Put the rows into a Markdown table with two columns, Number and Line, starting with the first line of the rows and going on through the line containing "center [152, 220].". Number each line in order and leave out blank lines.

→ EXERCISE MATERIAL:
------------------------------------------------------------

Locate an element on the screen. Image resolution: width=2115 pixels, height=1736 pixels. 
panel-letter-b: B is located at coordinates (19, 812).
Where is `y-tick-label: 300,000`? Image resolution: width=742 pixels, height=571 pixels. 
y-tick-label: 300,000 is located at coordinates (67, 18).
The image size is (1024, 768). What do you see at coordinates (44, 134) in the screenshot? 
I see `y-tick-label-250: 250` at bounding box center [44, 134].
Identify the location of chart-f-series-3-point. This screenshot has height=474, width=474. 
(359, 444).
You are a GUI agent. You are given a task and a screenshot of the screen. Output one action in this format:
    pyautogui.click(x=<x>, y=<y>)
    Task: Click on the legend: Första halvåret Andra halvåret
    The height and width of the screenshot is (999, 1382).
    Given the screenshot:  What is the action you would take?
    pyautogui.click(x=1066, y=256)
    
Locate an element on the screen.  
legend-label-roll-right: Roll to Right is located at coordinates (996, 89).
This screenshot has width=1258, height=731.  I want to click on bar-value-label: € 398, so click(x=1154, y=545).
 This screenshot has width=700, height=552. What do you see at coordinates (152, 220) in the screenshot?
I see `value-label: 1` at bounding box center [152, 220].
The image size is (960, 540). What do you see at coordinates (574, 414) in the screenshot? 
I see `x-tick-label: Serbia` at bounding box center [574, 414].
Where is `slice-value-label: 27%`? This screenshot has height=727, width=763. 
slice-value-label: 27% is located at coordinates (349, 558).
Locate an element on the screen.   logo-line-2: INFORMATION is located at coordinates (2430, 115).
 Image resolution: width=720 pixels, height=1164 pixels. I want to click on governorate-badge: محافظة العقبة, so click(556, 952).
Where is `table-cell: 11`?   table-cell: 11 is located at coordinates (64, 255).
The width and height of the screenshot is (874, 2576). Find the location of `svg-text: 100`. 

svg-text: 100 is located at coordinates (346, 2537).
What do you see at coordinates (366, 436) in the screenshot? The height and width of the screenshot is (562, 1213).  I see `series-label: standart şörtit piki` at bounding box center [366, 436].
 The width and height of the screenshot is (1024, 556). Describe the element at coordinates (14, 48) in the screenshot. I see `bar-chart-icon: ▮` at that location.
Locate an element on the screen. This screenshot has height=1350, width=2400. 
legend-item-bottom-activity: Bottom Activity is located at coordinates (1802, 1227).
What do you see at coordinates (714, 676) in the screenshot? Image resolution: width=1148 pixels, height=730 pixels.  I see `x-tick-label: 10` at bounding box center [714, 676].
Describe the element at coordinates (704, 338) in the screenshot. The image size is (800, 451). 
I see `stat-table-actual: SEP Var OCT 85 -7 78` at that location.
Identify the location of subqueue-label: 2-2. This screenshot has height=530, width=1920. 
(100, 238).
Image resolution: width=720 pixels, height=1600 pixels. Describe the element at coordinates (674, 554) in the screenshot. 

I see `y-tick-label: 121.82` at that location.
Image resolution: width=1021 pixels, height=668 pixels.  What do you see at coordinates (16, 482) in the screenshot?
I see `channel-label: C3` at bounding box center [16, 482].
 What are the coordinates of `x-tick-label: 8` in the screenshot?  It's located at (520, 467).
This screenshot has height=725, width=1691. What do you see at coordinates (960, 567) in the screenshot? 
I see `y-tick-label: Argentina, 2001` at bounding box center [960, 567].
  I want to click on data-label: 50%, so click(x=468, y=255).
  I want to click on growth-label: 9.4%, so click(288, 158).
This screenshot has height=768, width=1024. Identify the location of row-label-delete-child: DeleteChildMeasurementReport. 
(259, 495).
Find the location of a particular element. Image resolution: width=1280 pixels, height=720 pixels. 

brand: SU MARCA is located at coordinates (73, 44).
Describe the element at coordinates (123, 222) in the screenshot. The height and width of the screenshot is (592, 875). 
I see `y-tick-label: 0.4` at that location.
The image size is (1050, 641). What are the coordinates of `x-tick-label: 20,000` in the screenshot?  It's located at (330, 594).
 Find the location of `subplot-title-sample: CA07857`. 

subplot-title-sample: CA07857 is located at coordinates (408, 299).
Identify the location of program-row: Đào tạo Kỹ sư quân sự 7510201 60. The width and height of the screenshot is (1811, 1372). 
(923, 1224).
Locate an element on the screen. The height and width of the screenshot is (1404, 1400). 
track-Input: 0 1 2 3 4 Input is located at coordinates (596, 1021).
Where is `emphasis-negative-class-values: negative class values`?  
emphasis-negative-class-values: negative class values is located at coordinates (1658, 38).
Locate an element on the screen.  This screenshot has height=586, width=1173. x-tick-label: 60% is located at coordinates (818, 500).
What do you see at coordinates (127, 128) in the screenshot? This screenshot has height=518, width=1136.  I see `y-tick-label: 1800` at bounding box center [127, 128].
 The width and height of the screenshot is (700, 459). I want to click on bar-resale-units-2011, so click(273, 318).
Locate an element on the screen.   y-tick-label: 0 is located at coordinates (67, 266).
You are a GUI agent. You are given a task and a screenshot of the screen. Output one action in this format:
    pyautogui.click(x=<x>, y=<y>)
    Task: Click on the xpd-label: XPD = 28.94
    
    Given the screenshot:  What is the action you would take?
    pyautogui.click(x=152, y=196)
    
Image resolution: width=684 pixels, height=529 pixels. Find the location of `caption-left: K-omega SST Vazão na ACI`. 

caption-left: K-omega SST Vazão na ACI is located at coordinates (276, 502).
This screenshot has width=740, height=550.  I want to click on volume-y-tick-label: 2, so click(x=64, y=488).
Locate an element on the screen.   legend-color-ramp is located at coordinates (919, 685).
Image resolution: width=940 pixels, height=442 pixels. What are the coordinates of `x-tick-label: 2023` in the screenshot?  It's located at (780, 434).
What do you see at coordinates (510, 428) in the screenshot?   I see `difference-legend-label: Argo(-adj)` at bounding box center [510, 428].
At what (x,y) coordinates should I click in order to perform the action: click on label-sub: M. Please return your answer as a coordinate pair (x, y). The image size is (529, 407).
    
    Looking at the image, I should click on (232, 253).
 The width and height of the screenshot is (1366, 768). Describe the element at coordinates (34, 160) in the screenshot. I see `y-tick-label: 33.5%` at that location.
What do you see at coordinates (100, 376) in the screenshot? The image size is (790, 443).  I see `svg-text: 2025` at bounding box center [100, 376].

------------------------------------------------------------

→ ANSWER TO THE PROBLEM:
| Number | Line |
|---|---|
| 1 | Locate an element on the screen. Image resolution: width=2115 pixels, height=1736 pixels.  |
| 2 | panel-letter-b: B is located at coordinates (19, 812). |
| 3 | Where is `y-tick-label: 300,000`? Image resolution: width=742 pixels, height=571 pixels.  |
| 4 | y-tick-label: 300,000 is located at coordinates (67, 18). |
| 5 | The image size is (1024, 768). What do you see at coordinates (44, 134) in the screenshot?  |
| 6 | I see `y-tick-label-250: 250` at bounding box center [44, 134]. |
| 7 | Identify the location of chart-f-series-3-point. This screenshot has height=474, width=474.  |
| 8 | (359, 444). |
| 9 | You are a GUI agent. You are given a task and a screenshot of the screen. Output one action in this format: |
| 10 |     pyautogui.click(x=<x>, y=<y>) |
| 11 |     Task: Click on the legend: Första halvåret Andra halvåret |
| 12 |     The height and width of the screenshot is (999, 1382). |
| 13 |     Given the screenshot:  What is the action you would take? |
| 14 |     pyautogui.click(x=1066, y=256) |
| 15 | Locate an element on the screen.   |
| 16 | legend-label-roll-right: Roll to Right is located at coordinates (996, 89). |
| 17 | This screenshot has width=1258, height=731.  I want to click on bar-value-label: € 398, so click(x=1154, y=545). |
| 18 |  This screenshot has width=700, height=552. What do you see at coordinates (152, 220) in the screenshot? |
| 19 | I see `value-label: 1` at bounding box center [152, 220]. |